IT comes as no surprise that Nicola Blackwood is supported by a leafleting campaign organised by the pro-hunting lobby Vote OK (April 9).

Ms Blackwood’s assertion that the Hunting Act is undemocratic is blatant nonsense since the act is in fact a rare incidence of the will of the people being realised in legislation.

According to a Mori opinion poll, 80 per cent of the British people support the Hunting Act. The vast majority is also opposed to the now notorious badger cull (again supported by Nicola Blackwood) that is set to continue in June.
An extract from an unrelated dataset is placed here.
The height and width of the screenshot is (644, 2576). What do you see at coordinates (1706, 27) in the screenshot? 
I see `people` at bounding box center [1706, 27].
This cull is similarly condemned by the overwhelming scientific consensus, on purely scientific grounds.

The Parliament Act was indeed used in order to push through the Hunting Act that bans the recreational abuse of wildlife, but this was necessary in order to bypass the undemocratic House of Lords, since the Lords invariably promoted their own personal interests and agenda in overriding the will of the House of Commons on this issue.

The pros and cons of this form of recreational cruelty to wildlife have been debated ad nauseam in and out of parliament for decades, so Ms Blackwood is being highly disingenuous in suggesting that a proper debate is needed.

Conservative MPs had for many years sabotaged such proposed legislation time and time again, by reading from telephone directories etc. in order to make the bill run out of time.

Is that Ms Blackwood’s idea of democracy?